Thursday, October 30, 2008

Comfort Food and Welcoming an Old Friend Back

In the exuberance of the day after my "sleep test," Ted and I wandered down to the Temple Dining Room again for lunch. I don't know if it's that a night hooked up to electrodes made my immune system kick in to high gear or what, but I felt finally somewhat returned to myself, healthy for once. I had a cup of vegetable soup, Copper River salmon with dill sauce, and a side of whipped butternut squash. Oh my god, every bite tasted fantastic. In the weeks of the sinus infection, I'd lost my appetite and yesterday's lunch was the first thing that really tasted good for ages. The food at the Temple, cooked with care by family chef Larry Battiste, is made fresh from fresh ingredients, and it felt like The Cure. I wanted to go back to the kitchen and kiss him.

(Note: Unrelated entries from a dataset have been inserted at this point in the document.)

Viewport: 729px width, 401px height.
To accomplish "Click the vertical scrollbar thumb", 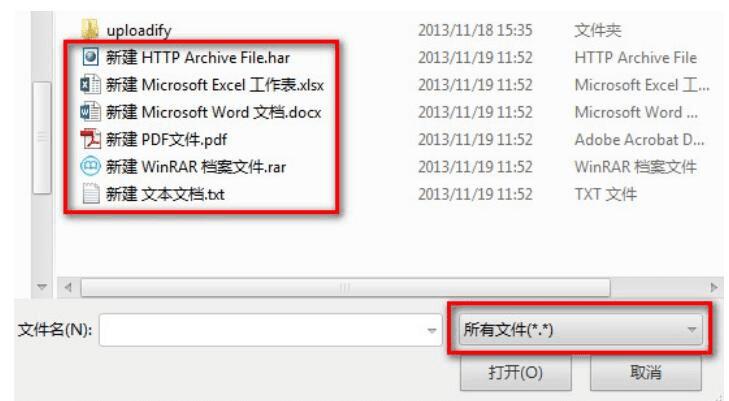I will (x=42, y=137).
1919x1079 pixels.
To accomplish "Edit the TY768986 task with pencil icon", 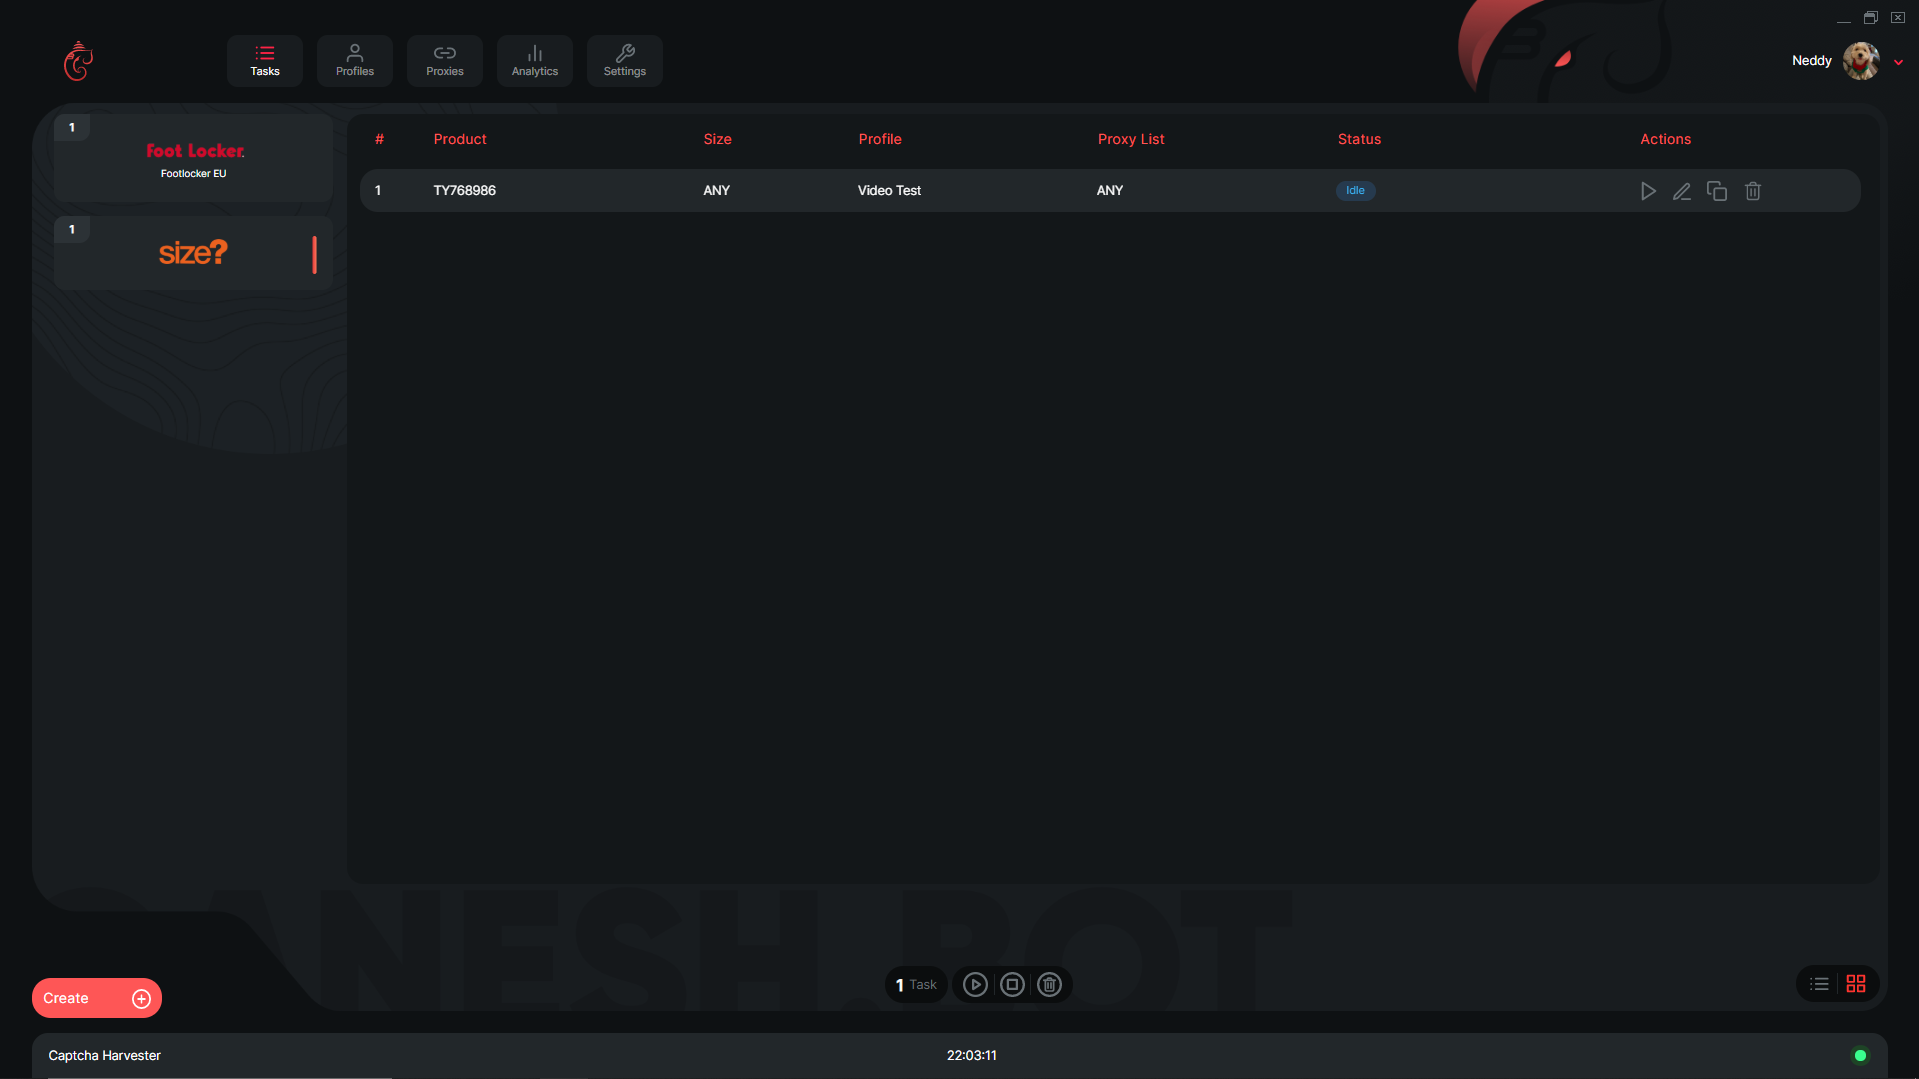I will (1682, 191).
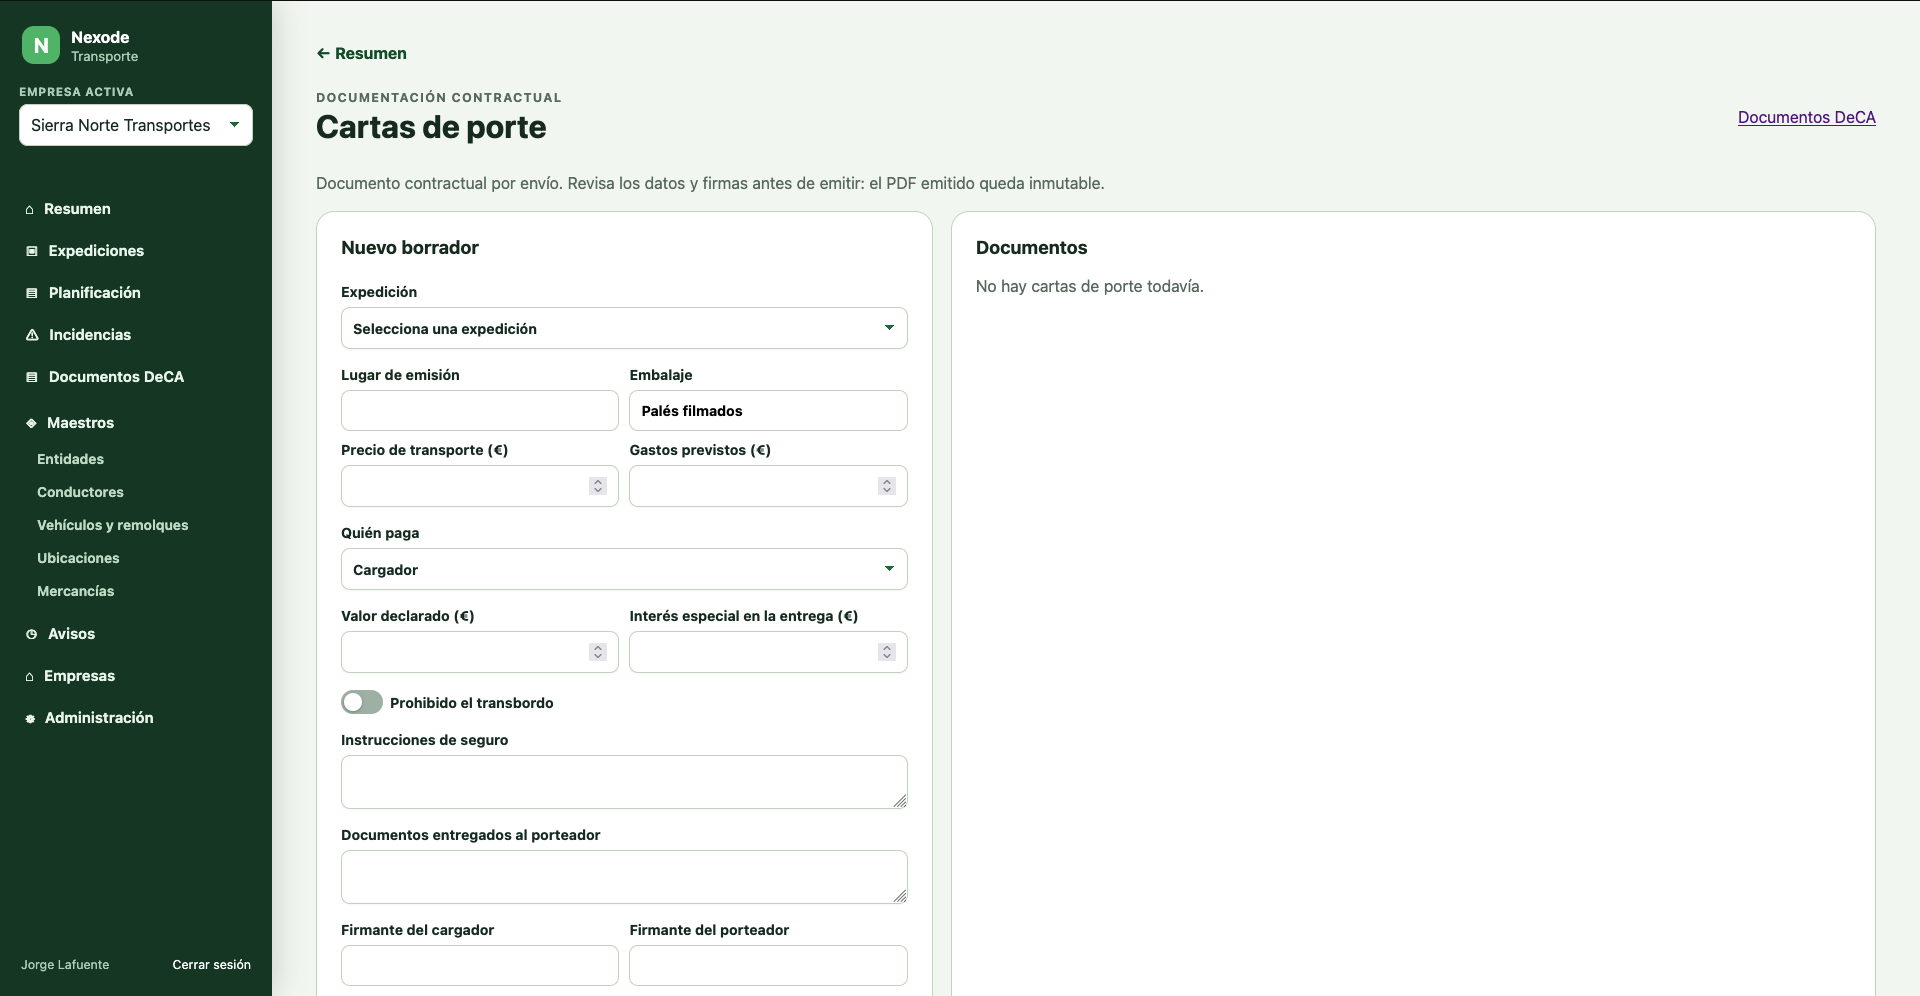Open Vehículos y remolques submenu item

(x=112, y=525)
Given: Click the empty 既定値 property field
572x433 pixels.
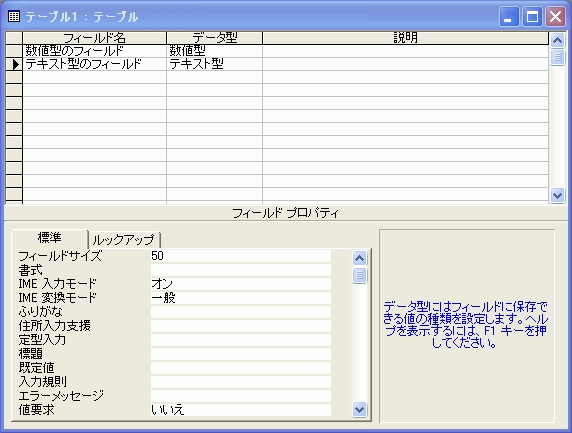Looking at the screenshot, I should coord(241,368).
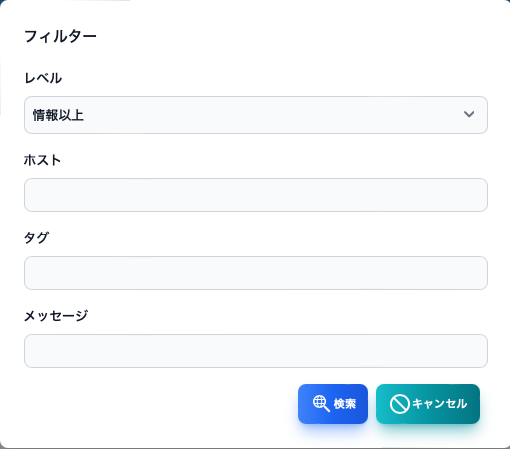
Task: Click the prohibition circle icon on キャンセル
Action: pos(399,404)
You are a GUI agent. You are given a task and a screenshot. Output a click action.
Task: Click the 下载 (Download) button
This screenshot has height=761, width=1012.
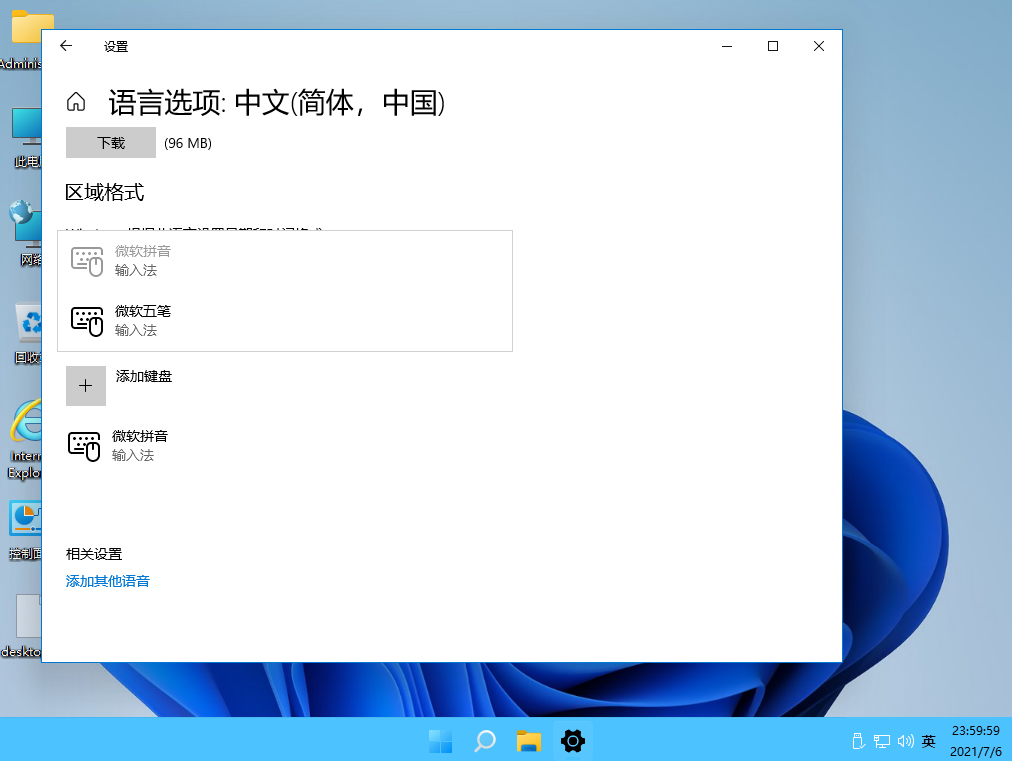click(x=110, y=142)

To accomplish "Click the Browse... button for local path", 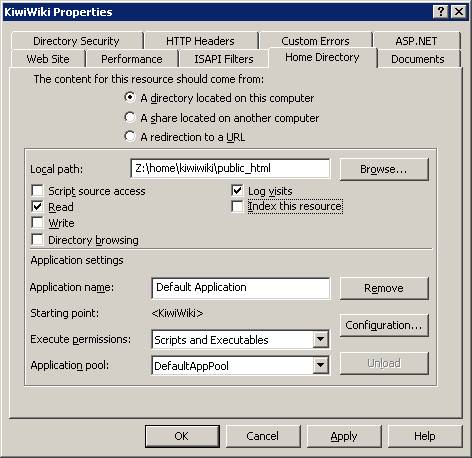I will coord(384,169).
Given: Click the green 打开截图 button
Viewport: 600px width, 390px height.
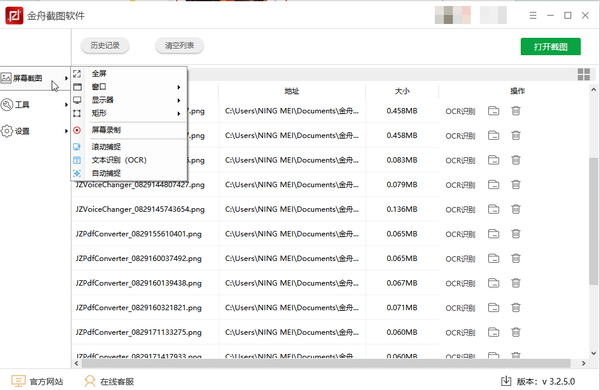Looking at the screenshot, I should (x=550, y=47).
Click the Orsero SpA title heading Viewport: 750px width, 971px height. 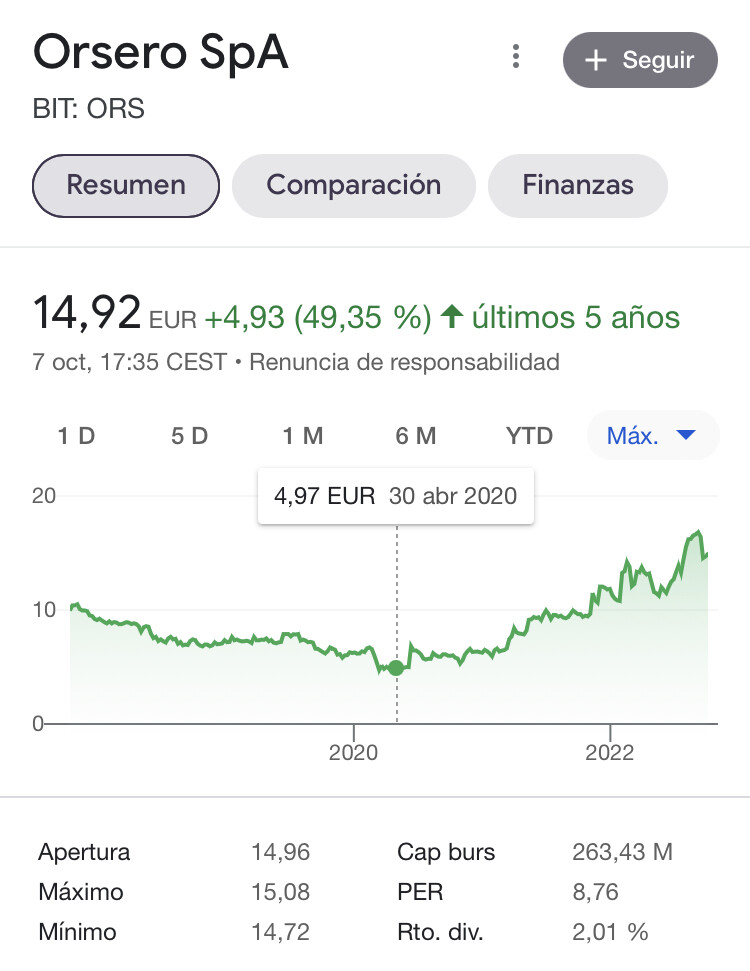coord(161,54)
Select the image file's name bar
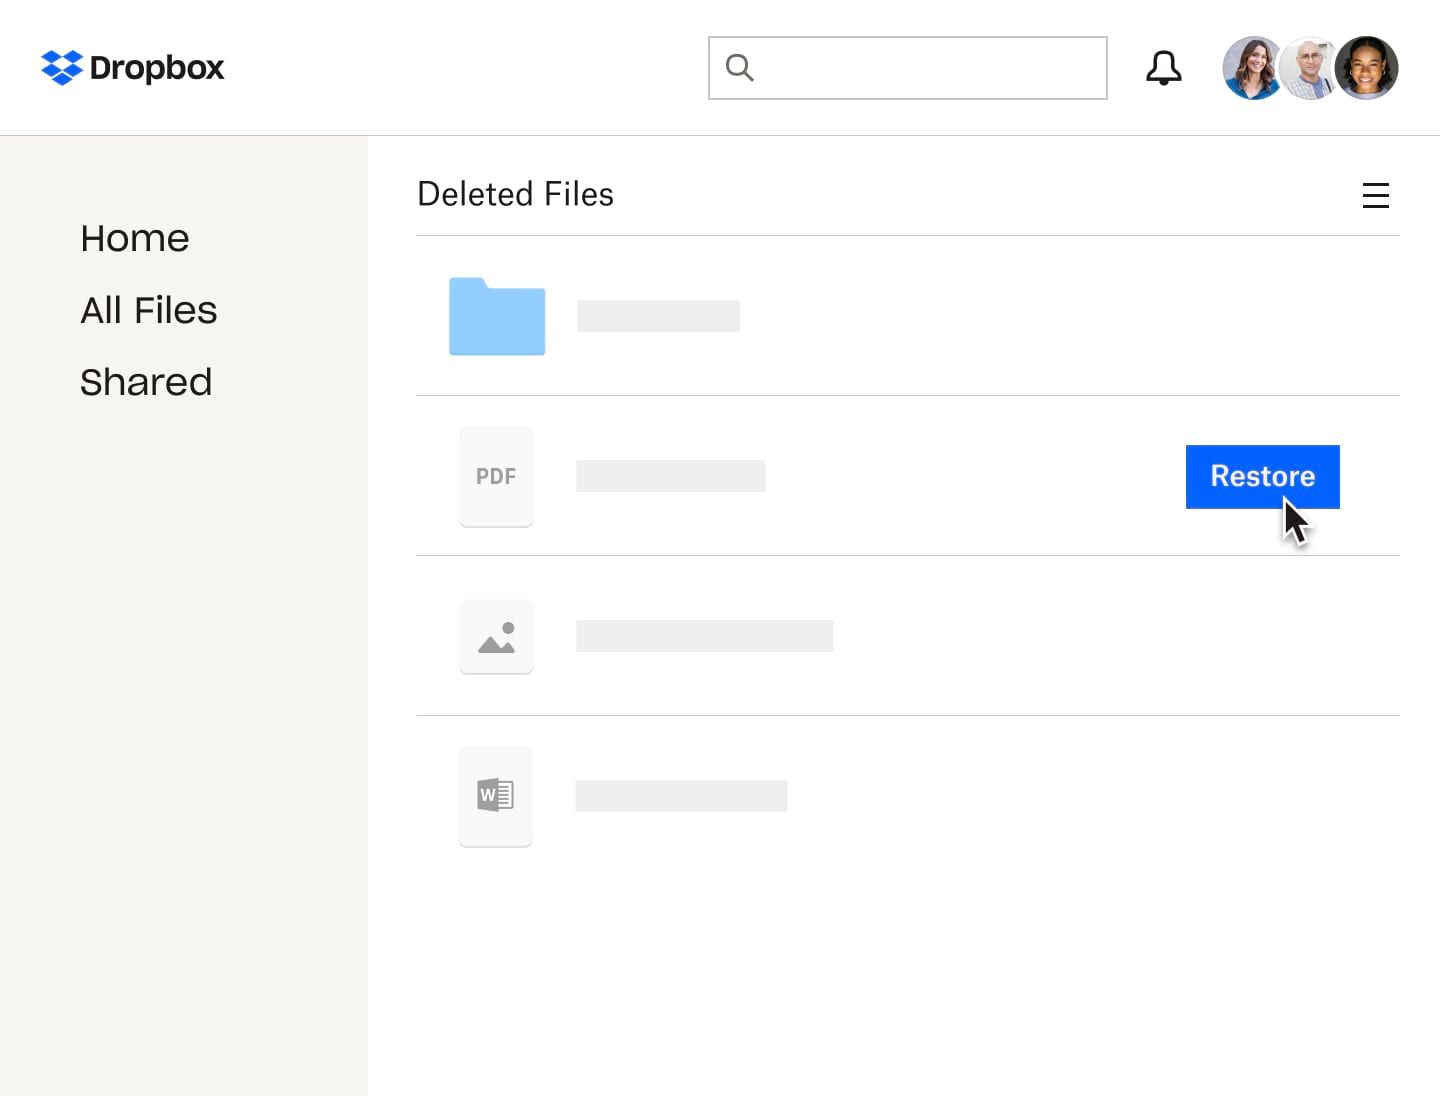The image size is (1440, 1096). tap(704, 636)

Halfway through the salmon, I noticed a distinguished looking man in a gray suit eating lunch alone at a nearby table, and realized it was Steve Wilson, who recently came back to Flint from Grand Rapids to be executive director of the Ruth Mott Foundation. It was wonderful to see him again and to welcome him back. In the Eighties he was the Flint tourism director -- a punishing time for that job -- and was one of the people utterly unfairly humiliated by his portrayal in Michael Moore's Roger and Me. I never forgave Moore for so indiscriminately making people look foolish -- even though he's gotten better at selective rancor, I think, especially in Sicko, the scars of his earlier random cruelties remain. Anyway, back then Steve Wilson wrote a play about Flint and for a time hung around the downtown poetry scene, which was quite lively in those years. I was fond of him; I read the play in an early iteration and did my best to encourage him.

Now he's back, looking stylishly mature, in a position that may make it hard for him to keep up with his personal creative projects, but it's so great to see that he's here in an important position in an institution that makes a big difference to Flint. He says he's still writing, when he gets a chance. It's heartening when good people find their way back to this old burg.